Tailscale shows the gateway container as dead / never joined

What you see You check tailscale status and don’t see the gateway. Or you see an old yourhq-gateway node stuck as “inactive”. Why it happens You’re reading old docs. As of the current release, Tailscale runs on the host, not in the gateway container — that’s why the gateway container no longer needs NET_ADMIN or a /dev/net/tun device. Earlier versions did it inside the container and it was flaky in Codespaces and on many cloud hosts. How to fix Check Tailscale on the host:
sudo tailscale status
sudo tailscale ip -4
The single node named yourhq-<hostname> (or whatever you set) is what the UI and noVNC are reached through. If it’s missing, re-run the host install:
curl -fsSL https://tailscale.com/install.sh | sh
sudo tailscale up --authkey=tskey-auth-... --hostname="yourhq-$(hostname)"
Then update .env with the new IP (HOST_REACHABLE_URL=http://<ip>) and docker compose up -d --force-recreate. See Networking.

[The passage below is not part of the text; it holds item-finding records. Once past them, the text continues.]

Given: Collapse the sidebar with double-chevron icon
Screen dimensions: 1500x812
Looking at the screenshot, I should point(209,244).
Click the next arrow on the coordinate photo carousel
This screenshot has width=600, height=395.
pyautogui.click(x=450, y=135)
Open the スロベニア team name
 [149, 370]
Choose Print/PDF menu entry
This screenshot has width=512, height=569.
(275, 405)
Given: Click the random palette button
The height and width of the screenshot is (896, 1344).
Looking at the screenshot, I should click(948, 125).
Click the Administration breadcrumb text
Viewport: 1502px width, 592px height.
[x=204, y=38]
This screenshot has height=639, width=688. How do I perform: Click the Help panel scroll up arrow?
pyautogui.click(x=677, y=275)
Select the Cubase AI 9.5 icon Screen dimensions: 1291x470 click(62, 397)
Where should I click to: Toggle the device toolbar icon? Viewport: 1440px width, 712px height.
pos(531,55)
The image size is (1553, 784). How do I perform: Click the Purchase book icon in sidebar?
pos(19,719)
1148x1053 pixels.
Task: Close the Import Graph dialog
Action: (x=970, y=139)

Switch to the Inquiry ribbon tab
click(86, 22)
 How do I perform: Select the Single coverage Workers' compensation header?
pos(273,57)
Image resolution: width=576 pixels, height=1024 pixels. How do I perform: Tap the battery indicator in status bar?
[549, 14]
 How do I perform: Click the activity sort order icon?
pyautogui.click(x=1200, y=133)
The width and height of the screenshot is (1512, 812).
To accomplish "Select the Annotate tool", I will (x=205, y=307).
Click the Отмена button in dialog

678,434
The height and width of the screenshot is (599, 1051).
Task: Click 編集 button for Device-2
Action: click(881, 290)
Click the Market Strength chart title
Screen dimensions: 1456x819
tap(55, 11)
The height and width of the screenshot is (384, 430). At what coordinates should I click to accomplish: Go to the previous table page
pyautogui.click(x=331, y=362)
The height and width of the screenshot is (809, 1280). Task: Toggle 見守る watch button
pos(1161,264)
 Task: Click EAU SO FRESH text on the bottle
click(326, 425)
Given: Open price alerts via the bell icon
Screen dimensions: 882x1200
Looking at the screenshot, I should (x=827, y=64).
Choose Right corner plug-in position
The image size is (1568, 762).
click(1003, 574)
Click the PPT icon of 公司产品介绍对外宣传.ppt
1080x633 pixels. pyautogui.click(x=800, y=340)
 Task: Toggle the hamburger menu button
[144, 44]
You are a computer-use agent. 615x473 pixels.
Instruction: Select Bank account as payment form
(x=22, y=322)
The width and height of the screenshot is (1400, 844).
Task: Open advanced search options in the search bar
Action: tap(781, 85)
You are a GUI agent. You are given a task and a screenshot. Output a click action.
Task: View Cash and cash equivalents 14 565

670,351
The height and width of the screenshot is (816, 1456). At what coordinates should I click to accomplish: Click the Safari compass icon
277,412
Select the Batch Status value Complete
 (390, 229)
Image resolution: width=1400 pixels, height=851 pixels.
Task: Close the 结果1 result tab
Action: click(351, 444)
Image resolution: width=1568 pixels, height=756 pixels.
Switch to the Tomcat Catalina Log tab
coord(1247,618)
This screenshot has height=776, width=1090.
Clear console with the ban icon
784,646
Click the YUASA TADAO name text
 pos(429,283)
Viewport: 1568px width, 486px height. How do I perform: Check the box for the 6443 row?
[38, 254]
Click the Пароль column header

openclaw models auth login for Codex hangs forever

What you see You run:
docker compose exec gateway openclaw models auth login \
  --provider openai-codex --set-default
It prints a URL, you complete the OAuth in your browser — then the CLI just sits there. No “Auth profile saved”, no prompt for paste, nothing. Why it happens openclaw’s OAuth flow races two completion paths: a loopback HTTP callback on localhost:1455, and a paste-the-code fallback. The loopback is only reachable from the same machine as the browser, so if you’re running exec on a remote host (EC2, Hetzner, Mac mini) and completing OAuth on your laptop’s browser, the callback can never fire — but the CLI is waiting for it. How to fix Pre-occupy port 1455 inside the gateway to force the CLI to use the paste fallback:
# terminal 1 — hold the port
docker compose exec gateway python3 -m http.server 1455
# terminal 2 — run the login, it'll now prompt "Paste the code from the redirect URL:"
docker compose exec gateway openclaw models auth login \
  --provider openai-codex --set-default
Complete OAuth in your browser, copy the redirect URL (it’ll be http://localhost:1455/?code=...), paste it back into terminal 2. You should see Auth profile saved. Kill the http.server in terminal 1.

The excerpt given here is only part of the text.